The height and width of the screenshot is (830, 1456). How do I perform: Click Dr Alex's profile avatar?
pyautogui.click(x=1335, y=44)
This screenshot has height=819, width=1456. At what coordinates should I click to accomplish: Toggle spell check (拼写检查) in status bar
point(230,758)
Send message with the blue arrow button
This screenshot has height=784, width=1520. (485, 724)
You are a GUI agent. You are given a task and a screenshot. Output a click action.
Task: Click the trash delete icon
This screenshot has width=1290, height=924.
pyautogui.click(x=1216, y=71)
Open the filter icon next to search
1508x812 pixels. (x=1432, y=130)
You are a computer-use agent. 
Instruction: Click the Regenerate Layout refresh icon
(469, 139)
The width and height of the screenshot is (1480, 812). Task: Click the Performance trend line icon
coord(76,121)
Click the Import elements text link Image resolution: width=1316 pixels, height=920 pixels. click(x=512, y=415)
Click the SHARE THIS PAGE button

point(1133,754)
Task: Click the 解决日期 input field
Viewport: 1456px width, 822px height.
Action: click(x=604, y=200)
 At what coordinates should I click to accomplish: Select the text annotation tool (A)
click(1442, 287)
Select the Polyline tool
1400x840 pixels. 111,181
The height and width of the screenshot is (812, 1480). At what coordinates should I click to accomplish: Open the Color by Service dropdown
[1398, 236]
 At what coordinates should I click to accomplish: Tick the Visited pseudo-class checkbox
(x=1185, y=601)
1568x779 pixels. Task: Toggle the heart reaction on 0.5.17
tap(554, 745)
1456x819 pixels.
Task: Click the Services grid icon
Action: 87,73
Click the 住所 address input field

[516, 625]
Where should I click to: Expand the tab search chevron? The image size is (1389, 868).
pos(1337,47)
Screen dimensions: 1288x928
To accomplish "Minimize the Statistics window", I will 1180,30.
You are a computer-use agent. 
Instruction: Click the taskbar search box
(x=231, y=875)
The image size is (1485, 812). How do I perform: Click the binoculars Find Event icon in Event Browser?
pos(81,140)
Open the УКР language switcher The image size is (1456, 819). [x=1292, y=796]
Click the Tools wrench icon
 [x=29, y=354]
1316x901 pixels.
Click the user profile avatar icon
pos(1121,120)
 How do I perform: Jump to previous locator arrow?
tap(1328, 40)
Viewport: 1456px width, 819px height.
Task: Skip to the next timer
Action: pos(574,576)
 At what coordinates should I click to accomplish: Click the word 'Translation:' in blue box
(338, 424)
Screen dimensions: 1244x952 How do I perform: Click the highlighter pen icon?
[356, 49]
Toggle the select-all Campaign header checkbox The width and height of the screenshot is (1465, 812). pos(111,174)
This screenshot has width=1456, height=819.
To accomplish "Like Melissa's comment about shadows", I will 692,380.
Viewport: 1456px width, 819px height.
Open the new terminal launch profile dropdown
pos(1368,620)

____

*WHAT THIS TASK INVOLVES*:
Exact reproduction of the whole material is the required answer.

*ANSWER SPACE*:
The height and width of the screenshot is (830, 1456). How do I perform: Click Dr Alex's profile avatar?
pyautogui.click(x=1335, y=44)
This screenshot has height=819, width=1456. At what coordinates should I click to accomplish: Toggle spell check (拼写检查) in status bar
point(230,758)
Send message with the blue arrow button
This screenshot has height=784, width=1520. (485, 724)
You are a GUI agent. You are given a task and a screenshot. Output a click action.
Task: Click the trash delete icon
This screenshot has width=1290, height=924.
pyautogui.click(x=1216, y=71)
Open the filter icon next to search
1508x812 pixels. (x=1432, y=130)
You are a computer-use agent. 
Instruction: Click the Regenerate Layout refresh icon
(469, 139)
The width and height of the screenshot is (1480, 812). Task: Click the Performance trend line icon
coord(76,121)
Click the Import elements text link Image resolution: width=1316 pixels, height=920 pixels. click(x=512, y=415)
Click the SHARE THIS PAGE button

point(1133,754)
Task: Click the 解决日期 input field
Viewport: 1456px width, 822px height.
Action: click(x=604, y=200)
 At what coordinates should I click to accomplish: Select the text annotation tool (A)
click(1442, 287)
Select the Polyline tool
1400x840 pixels. 111,181
The height and width of the screenshot is (812, 1480). At what coordinates should I click to accomplish: Open the Color by Service dropdown
[1398, 236]
 At what coordinates should I click to accomplish: Tick the Visited pseudo-class checkbox
(x=1185, y=601)
1568x779 pixels. Task: Toggle the heart reaction on 0.5.17
tap(554, 745)
1456x819 pixels.
Task: Click the Services grid icon
Action: 87,73
Click the 住所 address input field

[516, 625]
Where should I click to: Expand the tab search chevron? The image size is (1389, 868).
pos(1337,47)
Screen dimensions: 1288x928
To accomplish "Minimize the Statistics window", I will 1180,30.
You are a computer-use agent. 
Instruction: Click the taskbar search box
(x=231, y=875)
The image size is (1485, 812). How do I perform: Click the binoculars Find Event icon in Event Browser?
pos(81,140)
Open the УКР language switcher The image size is (1456, 819). [x=1292, y=796]
Click the Tools wrench icon
 [x=29, y=354]
1316x901 pixels.
Click the user profile avatar icon
pos(1121,120)
 How do I perform: Jump to previous locator arrow?
tap(1328, 40)
Viewport: 1456px width, 819px height.
Task: Skip to the next timer
Action: pos(574,576)
 At what coordinates should I click to accomplish: Click the word 'Translation:' in blue box
(338, 424)
Screen dimensions: 1244x952 How do I perform: Click the highlighter pen icon?
[356, 49]
Toggle the select-all Campaign header checkbox The width and height of the screenshot is (1465, 812). pos(111,174)
This screenshot has width=1456, height=819.
To accomplish "Like Melissa's comment about shadows", I will 692,380.
Viewport: 1456px width, 819px height.
Open the new terminal launch profile dropdown
pos(1368,620)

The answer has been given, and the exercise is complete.